[Stored data]
------------------------------------------------------------------------

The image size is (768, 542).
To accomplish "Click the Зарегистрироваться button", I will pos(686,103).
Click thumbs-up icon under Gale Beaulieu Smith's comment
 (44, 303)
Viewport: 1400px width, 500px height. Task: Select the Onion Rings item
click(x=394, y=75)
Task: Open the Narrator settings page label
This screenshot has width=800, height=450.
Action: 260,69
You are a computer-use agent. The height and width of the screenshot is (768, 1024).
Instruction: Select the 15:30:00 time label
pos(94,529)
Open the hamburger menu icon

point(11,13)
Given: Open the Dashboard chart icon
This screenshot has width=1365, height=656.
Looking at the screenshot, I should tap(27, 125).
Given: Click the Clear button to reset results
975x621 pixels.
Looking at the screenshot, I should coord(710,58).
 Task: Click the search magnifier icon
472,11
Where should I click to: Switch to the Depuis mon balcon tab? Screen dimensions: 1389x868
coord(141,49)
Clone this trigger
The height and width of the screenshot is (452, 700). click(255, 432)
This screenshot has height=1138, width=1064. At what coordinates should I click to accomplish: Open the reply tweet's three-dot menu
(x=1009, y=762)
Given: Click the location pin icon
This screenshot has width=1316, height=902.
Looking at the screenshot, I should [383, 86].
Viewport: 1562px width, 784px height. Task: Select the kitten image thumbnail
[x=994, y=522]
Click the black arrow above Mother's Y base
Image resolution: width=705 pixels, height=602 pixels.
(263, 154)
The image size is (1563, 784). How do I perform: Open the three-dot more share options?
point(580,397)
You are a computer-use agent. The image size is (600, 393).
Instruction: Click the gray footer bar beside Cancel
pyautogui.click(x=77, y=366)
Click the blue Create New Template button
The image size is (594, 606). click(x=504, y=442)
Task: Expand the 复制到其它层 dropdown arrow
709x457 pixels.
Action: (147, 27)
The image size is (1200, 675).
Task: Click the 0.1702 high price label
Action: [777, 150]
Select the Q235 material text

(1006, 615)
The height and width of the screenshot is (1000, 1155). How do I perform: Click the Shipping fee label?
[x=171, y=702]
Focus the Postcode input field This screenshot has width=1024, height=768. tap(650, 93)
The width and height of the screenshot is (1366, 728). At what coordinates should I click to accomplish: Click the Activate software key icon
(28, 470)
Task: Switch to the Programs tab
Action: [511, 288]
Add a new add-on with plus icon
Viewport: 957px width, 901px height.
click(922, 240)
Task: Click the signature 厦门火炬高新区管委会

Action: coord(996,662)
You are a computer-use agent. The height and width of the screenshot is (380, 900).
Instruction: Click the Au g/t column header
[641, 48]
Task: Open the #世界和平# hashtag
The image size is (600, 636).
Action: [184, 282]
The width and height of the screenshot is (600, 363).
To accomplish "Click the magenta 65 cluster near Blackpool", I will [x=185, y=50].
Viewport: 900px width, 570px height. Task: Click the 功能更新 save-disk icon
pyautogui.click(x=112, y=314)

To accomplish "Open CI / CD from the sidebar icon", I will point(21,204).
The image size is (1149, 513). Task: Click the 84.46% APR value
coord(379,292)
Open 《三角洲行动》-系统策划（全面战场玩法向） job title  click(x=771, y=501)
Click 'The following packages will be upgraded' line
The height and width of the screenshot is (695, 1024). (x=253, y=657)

------------------------------------------------------------------------

## ACTION ITEM
From the line containing "Viewport: 900px width, 570px" down to the last line of the records, transcribe every line exactly and add nothing else.

## THE COMPLETED TASK
Viewport: 900px width, 570px height. Task: Click the 功能更新 save-disk icon
pyautogui.click(x=112, y=314)

To accomplish "Open CI / CD from the sidebar icon", I will point(21,204).
The image size is (1149, 513). Task: Click the 84.46% APR value
coord(379,292)
Open 《三角洲行动》-系统策划（全面战场玩法向） job title  click(x=771, y=501)
Click 'The following packages will be upgraded' line
The height and width of the screenshot is (695, 1024). (x=253, y=657)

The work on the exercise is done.